→ **Görev tanımı**
Roma hukuku yazısında "Dünya üzerindeki her" ile "çocuk özgür doğuyordu." arasındaki bölümü, bu ifadeler de dahil, "Roma Hukuku" yerine "Roma Hukuk Sistemi" koyarak yeniden yazın.

→ **Verilen metin**
______________________________

ÖZEL HABER: İLGİNÇ ROMA HUKUKU KURALLARI VE YAPTIRIMLARI

ÖZEL HABER: İLGİNÇ ROMA HUKUKU KURALLARI VE YAPTIRIMLARI

Dünya üzerindeki her ülkenin öyle ya da böyle etkilendiği Roma Hukuku oldukça geniş kapsamlıdır. Romalılar uzun yıllar boyunca birçok konu hakkında kanun yazmışlardır; evlilikten mirasa, kölelikten kontratlara, dava süreçlerinden ergen çocukların haklarına kadar neredeyse her konu hakkında.

Çok gelişmiş bir hukuk sistemine sahip olan Romalılar, bizlerden farklı görüşlere ve kültüre sahip oldukları için bizimkilerden farklı hatta bugün bize oldukça ilginç gelen kurallara sahiptiler. Bu yazımızda Romalıların kullandığı ilginç kanunlardan ve yaptırımlardan bahsedeceğiz.

Kölelik; kişinin köle olması, annesi doğum yaptığında köle ya da özgür olmasına bağlıydı çünkü köleler evlenemediği için babanın kim olduğu bilinmeyebilirdi. Justinianus'a göre ise anne, çocuğa hamile kaldığı sırada özgür ise ya da hamilelik döneminde kısa bir süre bile olsa özgür olduysa çocuk özgür doğuyordu.

Manumissio; köle sahibinin kölesini özgürleştirdiği hareketidir. Birkaç şekilde gerçekleşebilir. Manumissio Censu kölenin isminin sahibi tarafından vatandaş listesine yazılmasıdır. Manumissio Vindicta bir devlet yetkilisinin şahitliğinde değnek ile köleyi azat etme. Manumissio Testamento köle sahibinin vasiyetnamesinde kölesini azat ettiğini belirtmesi.

______________________________

→ **Veri satırları**
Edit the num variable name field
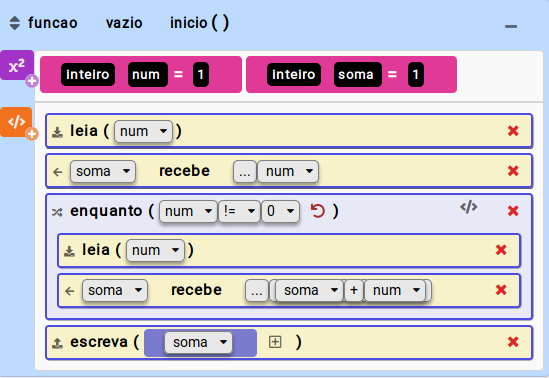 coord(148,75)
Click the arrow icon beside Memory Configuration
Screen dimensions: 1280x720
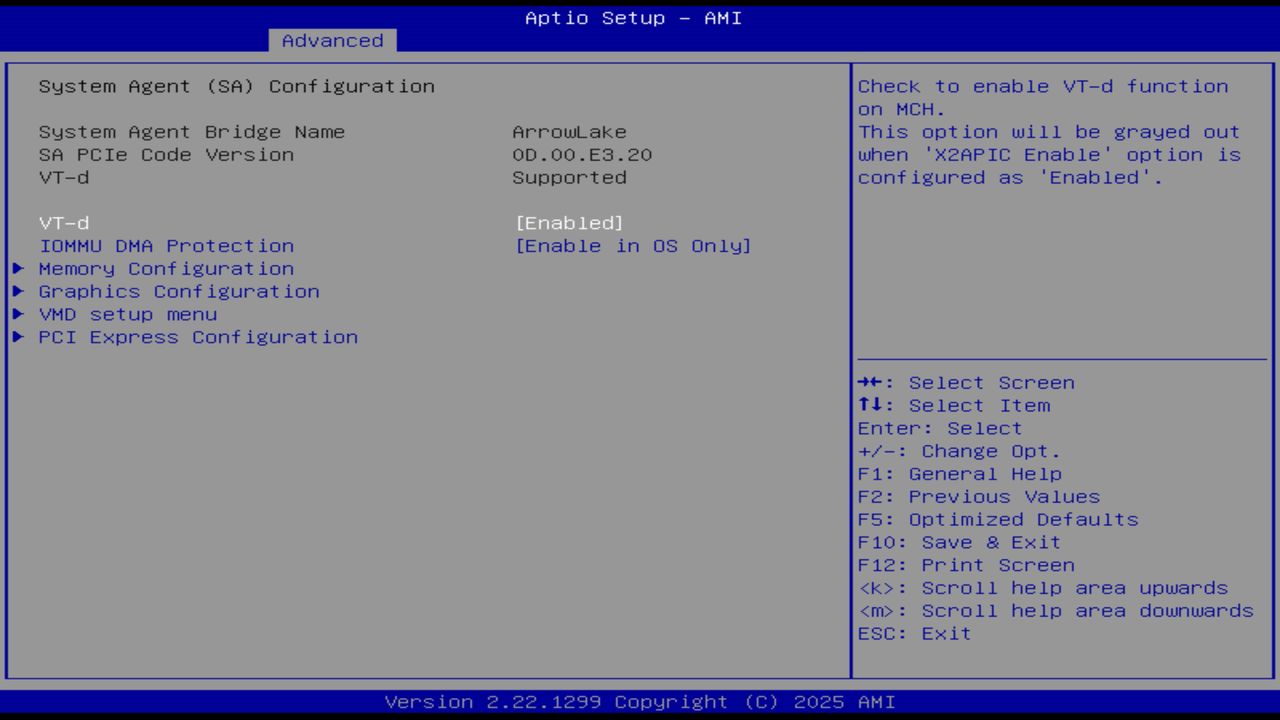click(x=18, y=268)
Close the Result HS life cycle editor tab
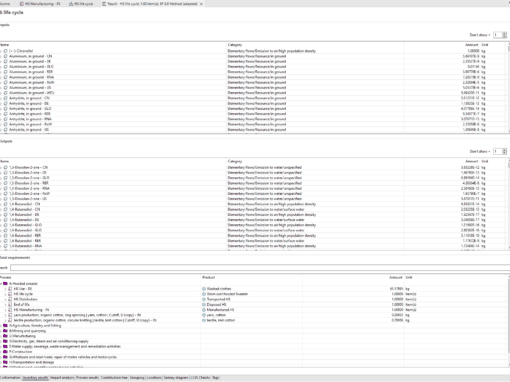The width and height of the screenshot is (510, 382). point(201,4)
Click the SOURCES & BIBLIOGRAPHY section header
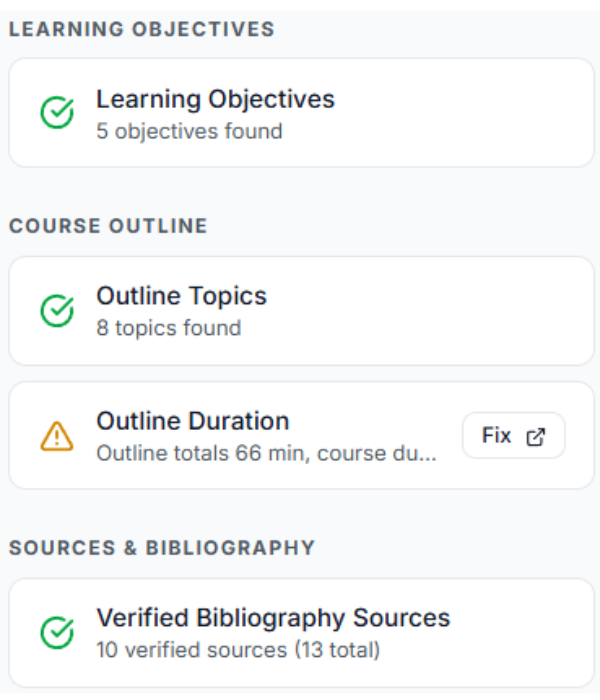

______________________________

→ **Çözüm**
Dünya üzerindeki her ülkenin öyle ya da böyle etkilendiği Roma Hukuk Sistemi oldukça geniş kapsamlıdır. Romalılar uzun yıllar boyunca birçok konu hakkında kanun yazmışlardır; evlilikten mirasa, kölelikten kontratlara, dava süreçlerinden ergen çocukların haklarına kadar neredeyse her konu hakkında.

Çok gelişmiş bir hukuk sistemine sahip olan Romalılar, bizlerden farklı görüşlere ve kültüre sahip oldukları için bizimkilerden farklı hatta bugün bize oldukça ilginç gelen kurallara sahiptiler. Bu yazımızda Romalıların kullandığı ilginç kanunlardan ve yaptırımlardan bahsedeceğiz.

Kölelik; kişinin köle olması, annesi doğum yaptığında köle ya da özgür olmasına bağlıydı çünkü köleler evlenemediği için babanın kim olduğu bilinmeyebilirdi. Justinianus'a göre ise anne, çocuğa hamile kaldığı sırada özgür ise ya da hamilelik döneminde kısa bir süre bile olsa özgür olduysa çocuk özgür doğuyordu.